Tag Archives: sap

Upgrading SAP Finance in a virtual environment (RDM vs. VMFS)

As mentioned in an earlier post we have clients running SAP Finance applications. One of them is now going to upgrade to the latest version and because we host the application platform for them we will expand the infrastructure to hold the test environment and also upgrade from ESX3.5 to vSphere. As was the case last time we again have some anti-virtualization recommendations being done by the application consultants. As the solution is proven to work now for almost a year without fault (with an actual HA event no less) we fortunately have some leverage with regards to how we want to run the environment.

This time the discussion focuses on the use of RDM LUNs versus VMFS LUNs for hosting the SQL Server database files. Currently RDM’s are used mostly because earlier predictions were that the total DB size would near 1TB and we wanted to use SAN-based backup. In the mean time though there has been a switch to Veeam Backup & Replication for backup and DR purposes and that solution does not work with RDM LUNs. No problem as such but as we are preparing this upgrade/migration it is something to look at with regards to optimization. Also the size of the largest DB turned out to be about half the earlier prediction.

During my research on the subject I found it fortunate to have followed the VMware Design course recently as the subject of RDM vs. VMFS is a topic in the training. It was especially interesting to hear the differences on this topic related to what kind of SAN people were using/selling (NetApp, Equallogic, HP/Lefthand were mentioned most).

I also found some excellent papers and posts on the subject:

As soon as we have our final recommendation I’ll write another post explaining what we have chosen to recommend and why.

Running SAP BFC (Magnitude) 100% virtualized

Last year we got a request from a client who wanted an application environment for his SAP BusinessObjects Financial Consolidation (formerly Cartesis Magnitude) application. The new environment would be used for group consolidation for a number of companies with most of them located in EMEA. Because of the relative importance of the availability of this environment it was our goal to realize a 100% virtualized environment so we could use VMware HA, vMotion etc.

The reason for this blogpost is to explain that this can be done and that it does work and perform up to and above specification. This in contrast to popular belief among product specialists and third party consultants for the product itself who were trying to convince the client that this product would not run (perform) in an VM.
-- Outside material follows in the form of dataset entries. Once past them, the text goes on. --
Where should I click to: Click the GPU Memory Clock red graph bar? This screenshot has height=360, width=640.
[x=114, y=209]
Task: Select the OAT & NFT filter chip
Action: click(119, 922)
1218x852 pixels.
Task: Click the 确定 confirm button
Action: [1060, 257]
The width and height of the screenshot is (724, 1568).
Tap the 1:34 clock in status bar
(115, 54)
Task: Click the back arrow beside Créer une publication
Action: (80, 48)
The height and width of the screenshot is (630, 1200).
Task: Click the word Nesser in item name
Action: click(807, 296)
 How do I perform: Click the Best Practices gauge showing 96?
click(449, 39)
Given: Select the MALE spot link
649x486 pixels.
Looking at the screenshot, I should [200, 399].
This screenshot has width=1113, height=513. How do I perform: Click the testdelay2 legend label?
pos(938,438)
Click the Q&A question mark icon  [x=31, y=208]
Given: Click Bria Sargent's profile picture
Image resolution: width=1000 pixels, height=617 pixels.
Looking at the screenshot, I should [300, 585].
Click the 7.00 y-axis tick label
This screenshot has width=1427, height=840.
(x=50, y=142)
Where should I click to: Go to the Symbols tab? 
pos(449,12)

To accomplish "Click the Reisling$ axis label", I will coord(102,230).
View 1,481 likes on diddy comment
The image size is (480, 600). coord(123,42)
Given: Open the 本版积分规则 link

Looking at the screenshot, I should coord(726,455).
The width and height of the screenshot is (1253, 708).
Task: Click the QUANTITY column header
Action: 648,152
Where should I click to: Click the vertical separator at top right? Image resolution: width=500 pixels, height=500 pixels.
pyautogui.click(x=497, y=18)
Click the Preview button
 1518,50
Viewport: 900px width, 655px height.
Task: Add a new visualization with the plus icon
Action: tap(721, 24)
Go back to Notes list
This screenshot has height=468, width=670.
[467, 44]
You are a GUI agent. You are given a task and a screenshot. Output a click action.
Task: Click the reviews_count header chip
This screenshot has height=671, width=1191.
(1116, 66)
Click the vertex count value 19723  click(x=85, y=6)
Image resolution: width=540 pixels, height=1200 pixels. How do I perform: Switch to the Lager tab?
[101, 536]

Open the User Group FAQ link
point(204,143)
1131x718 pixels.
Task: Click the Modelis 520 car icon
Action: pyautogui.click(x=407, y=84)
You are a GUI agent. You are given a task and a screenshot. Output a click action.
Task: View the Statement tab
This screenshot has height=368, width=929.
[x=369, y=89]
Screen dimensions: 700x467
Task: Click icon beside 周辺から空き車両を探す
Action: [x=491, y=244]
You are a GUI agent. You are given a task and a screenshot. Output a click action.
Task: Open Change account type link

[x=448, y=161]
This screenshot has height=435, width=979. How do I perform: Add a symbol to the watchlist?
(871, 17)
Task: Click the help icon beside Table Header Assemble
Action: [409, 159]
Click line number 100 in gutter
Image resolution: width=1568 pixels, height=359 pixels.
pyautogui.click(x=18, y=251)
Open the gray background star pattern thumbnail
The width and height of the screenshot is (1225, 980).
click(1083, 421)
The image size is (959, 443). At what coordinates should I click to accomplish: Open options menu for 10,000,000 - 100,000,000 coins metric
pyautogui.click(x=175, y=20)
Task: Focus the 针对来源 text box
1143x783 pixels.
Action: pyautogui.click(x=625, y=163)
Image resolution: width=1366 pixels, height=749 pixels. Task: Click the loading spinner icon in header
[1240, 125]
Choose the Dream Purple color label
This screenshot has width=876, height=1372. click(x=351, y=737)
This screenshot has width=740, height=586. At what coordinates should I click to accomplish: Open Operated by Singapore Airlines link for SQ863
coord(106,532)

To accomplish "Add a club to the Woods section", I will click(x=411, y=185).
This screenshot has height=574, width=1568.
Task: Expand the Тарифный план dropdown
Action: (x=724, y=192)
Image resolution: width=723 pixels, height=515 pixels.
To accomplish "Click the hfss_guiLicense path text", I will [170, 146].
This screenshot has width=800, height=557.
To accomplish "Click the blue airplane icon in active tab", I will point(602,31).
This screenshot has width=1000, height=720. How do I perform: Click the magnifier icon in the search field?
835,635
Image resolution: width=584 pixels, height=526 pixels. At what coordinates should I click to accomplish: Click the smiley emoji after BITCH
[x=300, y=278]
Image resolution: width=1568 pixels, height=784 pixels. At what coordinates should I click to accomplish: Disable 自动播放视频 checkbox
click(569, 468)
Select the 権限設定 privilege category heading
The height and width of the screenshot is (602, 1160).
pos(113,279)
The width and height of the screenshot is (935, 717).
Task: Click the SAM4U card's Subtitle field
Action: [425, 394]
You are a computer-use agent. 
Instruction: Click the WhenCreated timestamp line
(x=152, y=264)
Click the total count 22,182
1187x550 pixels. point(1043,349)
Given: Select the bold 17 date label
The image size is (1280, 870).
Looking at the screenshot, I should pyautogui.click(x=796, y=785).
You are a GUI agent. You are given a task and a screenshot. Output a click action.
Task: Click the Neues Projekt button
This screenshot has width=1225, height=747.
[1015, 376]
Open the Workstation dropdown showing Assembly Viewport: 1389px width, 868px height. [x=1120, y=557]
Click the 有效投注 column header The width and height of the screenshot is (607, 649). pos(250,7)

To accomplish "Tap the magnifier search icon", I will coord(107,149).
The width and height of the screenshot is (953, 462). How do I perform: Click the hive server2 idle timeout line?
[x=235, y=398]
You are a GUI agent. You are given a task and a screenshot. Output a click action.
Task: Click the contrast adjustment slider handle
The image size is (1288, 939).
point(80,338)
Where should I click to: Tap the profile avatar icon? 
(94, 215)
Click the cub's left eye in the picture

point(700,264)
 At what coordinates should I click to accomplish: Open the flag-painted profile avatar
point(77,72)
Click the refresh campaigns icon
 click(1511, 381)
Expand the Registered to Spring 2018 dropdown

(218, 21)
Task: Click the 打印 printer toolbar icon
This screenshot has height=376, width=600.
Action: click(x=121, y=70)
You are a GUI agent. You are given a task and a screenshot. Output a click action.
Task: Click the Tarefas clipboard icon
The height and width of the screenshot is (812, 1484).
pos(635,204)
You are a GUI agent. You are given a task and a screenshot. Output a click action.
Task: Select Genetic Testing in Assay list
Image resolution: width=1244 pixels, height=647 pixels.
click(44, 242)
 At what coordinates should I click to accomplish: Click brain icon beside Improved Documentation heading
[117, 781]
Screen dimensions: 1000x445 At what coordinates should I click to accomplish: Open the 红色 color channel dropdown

What we ended up doing was the following:

  • Based on product usage characteristics and an existing design for the environment in physical servers we proposed an alternative in the form of a Virtual Infrastructure
  • This VI (then based on VMware VI3.5 Enterprise) was housed in an external datacenter with the right facilities (connections, power, cooling, building design etc.) to guarantee sufficient uptime
  • Use Veeam Backup&Replication to replicate the entire environment to a secondary location for DR purposes

The complete application environment uses Citrix XenApp and Citrix Access Gateway SSL VPN to deliver the application to the users. Apart from security appliances such as the Access Gateway and firewall devices only the Citrix servers are physical. This choice was made based on the expected high utilization of the Citrix servers and our choice to host only the application related servers in the VI. All other servers (file, web, application, SQL2005 database and analysis, domain controllers) are virtual machines.

To get the necessary storage performance for the SQL 2005 (64bit) database we created dedicated LUNs for the database logfiles and datastores on the FC SAN. VMware has published some excellent whitepapers on SQL Server and SAP sizing: http://www.vmware.com/files/pdf/SQLServerWorkloads.pdf and http://www.vmware.com/files/pdf/SAP-Best-Practices-White-Paper-2009.pdf for example. The total size of the datastores is well over 500GB by the way.

The virtual machines are almost all SMP machines (either two or four-way SMP) because of peak performance caused in consolidation and reporting runs and this works well. To avoid performance issues we did adopt the rule that CPU overcommit would be held to a minimum, because we knew that come peak time several servers on the same host would be fighting for resources.

After implementation of the environment there was a performance and acceptance test and the whole environment performed as good or better than the environment where the application was migrated from. Plus we now have the added benefits of virtualization with regards to availability. Another benefit of having the whole environment fully virtualized is that with Veeam Backup and Replication we are now able to replicate the whole environment to a target host in a second datacenter and switch over to that environment should there be a problem in the primary location. I am not completely unbiased with Veeam but if you compare cost and value it keeps amazing me how much you can do with it for a relatively low investment compared with traditional backup software solutions.